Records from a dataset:
▬▬▬▬▬▬

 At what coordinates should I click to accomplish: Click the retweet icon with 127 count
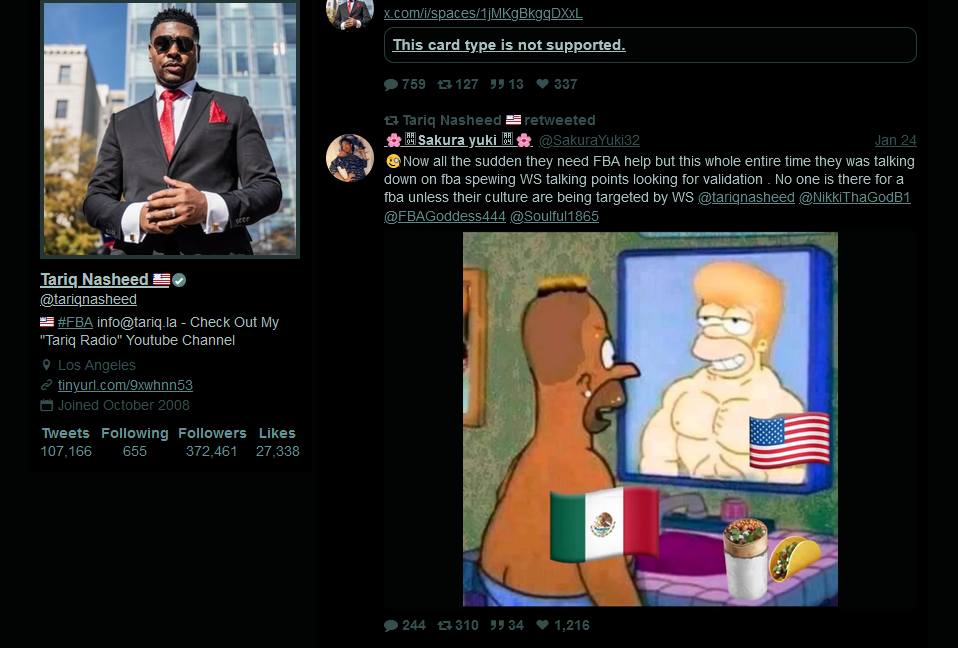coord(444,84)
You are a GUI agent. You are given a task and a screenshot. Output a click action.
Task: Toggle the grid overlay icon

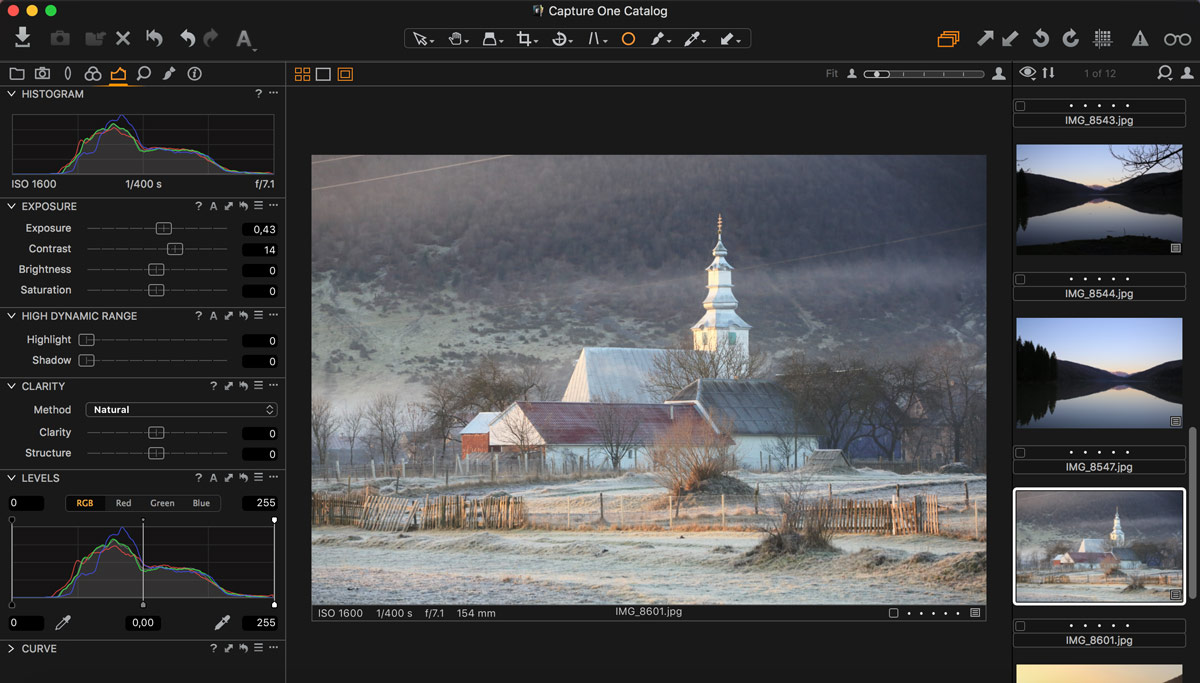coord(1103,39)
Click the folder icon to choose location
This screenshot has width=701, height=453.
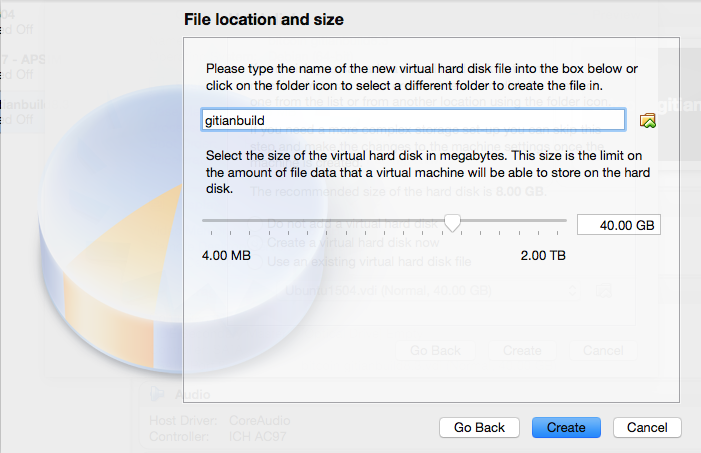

▬▬▬▬▬▬

Aim of the task: Write out every line of the items above as a numbered list, skipping blank lines and leaving out the pictures.

Right answer:
1.  At what coordinates should I click to accomplish: Click the retweet icon with 127 count
2. coord(444,84)
3. You are a GUI agent. You are given a task and a screenshot. Output a click action.
4. Task: Toggle the grid overlay icon
5. coord(1103,39)
6. Click the folder icon to choose location
7. This screenshot has width=701, height=453.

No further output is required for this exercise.